But whether you come as visitors, to enjoy, for a brief time, our hospitality, or as immigrants to become permanent citizens, I bid you welcome, thrice welcome to Kansas. I know you will like Kansas, and I am equally certain that Kansas will like you. We are all glad that you came here to hold your biennial conclave, and, speaking not only for your special hosts, the United Workmen of Topeka, but for the large-hearted people of Kansas, I can say:

“Sirs, you are very welcome to our house;

It must appear in other ways than words,

Therefore I scant this breathing courtesy.”

THE IRISH NATIONAL LEAGUE.

Address, on taking the Chair, at a meeting of the Irish National League, held at Topeka, November 5, 1885.

Ladies and Gentlemen: I accepted the invitation given me by your Committee, to preside at this meeting, not because I have any fitness for or experience in the discharge of such duties, but because I wished to testify, by my presence here, my hearty sympathy with the cause of good government for Ireland.

I wish to say, however, frankly and with emphasis, that I do not agree with all those who, in this country, profess devotion to Ireland. I hold in unspeakable abhorrence any man, or association of men, who, either in Ireland, America, or any other land, perpetrate revolting crimes in the sacred name of Liberty, or who believe, or pretend to believe, that any good cause or noble purpose can be promoted by assassination, or by that weapon of cowardly hate and brutality—dynamite.

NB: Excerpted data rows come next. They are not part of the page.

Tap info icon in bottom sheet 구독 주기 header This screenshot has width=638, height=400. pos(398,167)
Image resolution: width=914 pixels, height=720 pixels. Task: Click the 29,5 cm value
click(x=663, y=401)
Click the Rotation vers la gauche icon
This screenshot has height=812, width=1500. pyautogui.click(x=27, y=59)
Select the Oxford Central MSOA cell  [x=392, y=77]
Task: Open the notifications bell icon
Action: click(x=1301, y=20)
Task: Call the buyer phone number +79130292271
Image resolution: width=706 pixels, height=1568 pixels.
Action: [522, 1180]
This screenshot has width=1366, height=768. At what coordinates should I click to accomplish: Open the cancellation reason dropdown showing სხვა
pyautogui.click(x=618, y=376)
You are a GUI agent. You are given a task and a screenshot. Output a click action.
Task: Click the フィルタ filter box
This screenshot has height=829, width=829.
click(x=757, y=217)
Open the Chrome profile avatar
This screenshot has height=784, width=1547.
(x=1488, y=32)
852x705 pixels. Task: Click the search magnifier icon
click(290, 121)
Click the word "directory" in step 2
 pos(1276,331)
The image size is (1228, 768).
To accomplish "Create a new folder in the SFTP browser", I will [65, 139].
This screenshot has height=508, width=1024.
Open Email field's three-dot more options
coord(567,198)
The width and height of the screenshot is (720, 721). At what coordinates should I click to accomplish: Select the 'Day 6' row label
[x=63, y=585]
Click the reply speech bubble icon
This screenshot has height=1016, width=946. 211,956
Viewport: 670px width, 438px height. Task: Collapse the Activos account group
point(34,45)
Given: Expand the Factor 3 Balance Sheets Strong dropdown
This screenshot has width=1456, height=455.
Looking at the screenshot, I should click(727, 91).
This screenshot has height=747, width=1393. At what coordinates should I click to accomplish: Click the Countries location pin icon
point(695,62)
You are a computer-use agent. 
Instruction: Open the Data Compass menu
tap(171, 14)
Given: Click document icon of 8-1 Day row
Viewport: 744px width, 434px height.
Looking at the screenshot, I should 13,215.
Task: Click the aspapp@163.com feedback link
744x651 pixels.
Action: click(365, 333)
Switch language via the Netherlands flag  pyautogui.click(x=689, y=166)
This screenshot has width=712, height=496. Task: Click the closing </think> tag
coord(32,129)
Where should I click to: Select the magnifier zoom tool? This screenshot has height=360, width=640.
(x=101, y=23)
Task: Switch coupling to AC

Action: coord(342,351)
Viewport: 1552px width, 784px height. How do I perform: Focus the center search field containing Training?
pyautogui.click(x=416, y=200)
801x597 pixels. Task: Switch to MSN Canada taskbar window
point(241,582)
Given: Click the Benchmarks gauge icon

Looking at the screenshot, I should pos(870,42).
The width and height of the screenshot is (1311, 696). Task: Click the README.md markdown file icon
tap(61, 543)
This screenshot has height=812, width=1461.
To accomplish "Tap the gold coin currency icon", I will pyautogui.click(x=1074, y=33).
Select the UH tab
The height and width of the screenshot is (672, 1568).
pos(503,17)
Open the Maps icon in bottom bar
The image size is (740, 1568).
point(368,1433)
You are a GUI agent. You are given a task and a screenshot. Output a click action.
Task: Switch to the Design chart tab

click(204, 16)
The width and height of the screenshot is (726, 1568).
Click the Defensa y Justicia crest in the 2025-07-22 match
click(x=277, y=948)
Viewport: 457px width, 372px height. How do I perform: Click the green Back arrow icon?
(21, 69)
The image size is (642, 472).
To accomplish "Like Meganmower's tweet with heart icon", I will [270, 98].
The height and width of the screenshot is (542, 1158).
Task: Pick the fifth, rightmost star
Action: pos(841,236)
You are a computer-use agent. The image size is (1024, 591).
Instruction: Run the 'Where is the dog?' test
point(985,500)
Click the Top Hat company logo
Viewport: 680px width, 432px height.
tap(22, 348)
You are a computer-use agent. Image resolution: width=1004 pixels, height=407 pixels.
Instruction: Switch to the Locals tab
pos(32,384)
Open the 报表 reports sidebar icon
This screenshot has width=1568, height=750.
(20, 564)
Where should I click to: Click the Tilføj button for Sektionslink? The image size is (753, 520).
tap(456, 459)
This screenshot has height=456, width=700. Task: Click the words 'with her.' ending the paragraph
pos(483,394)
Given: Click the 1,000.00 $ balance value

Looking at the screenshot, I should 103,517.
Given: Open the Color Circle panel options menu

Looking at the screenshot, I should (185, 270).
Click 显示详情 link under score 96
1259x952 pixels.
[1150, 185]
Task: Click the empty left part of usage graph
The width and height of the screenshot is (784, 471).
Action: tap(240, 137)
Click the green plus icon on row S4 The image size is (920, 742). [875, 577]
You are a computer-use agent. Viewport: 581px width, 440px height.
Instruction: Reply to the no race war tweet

But if I understand the purposes and principles for which Charles Stewart Parnell and his followers are contending, in Ireland, they are those which, in America, have enlisted all the zeal and energy of my youth, and all the devotion of my manhood. The Irish leader is seeking to facilitate the ownership of the soil by its occupants. The first political campaign in which I was old enough to take an interest, was waged to open the public domain to the people under the beneficent provisions of the Homestead act. The Irish leader is contending for the right of every man to vote for those who are to make laws for his government, and this right, in America, I have advocated and defended with unfaltering devotion. The Irish leader is contending, in Ireland, for protection to home industries, and this policy, in America, has commanded my ardent support. The same ideas and principles that have controlled my action in America would make me, if in Ireland, a Nationalist. And surely the Irish people, who have fought so gallantly for Liberty in every land, have a just right to expect the sympathy of liberty-loving people, the world over, in their struggle for just laws and better government.

The American people, too, have a personal interest in the Irish leader. For more than half a century his grandfather was one of the most distinguished officers of our navy. He was at Tripoli, with Decatur; and he commanded, during some of her most famous battles, the renowned frigate Constitution, “Old Ironsides.”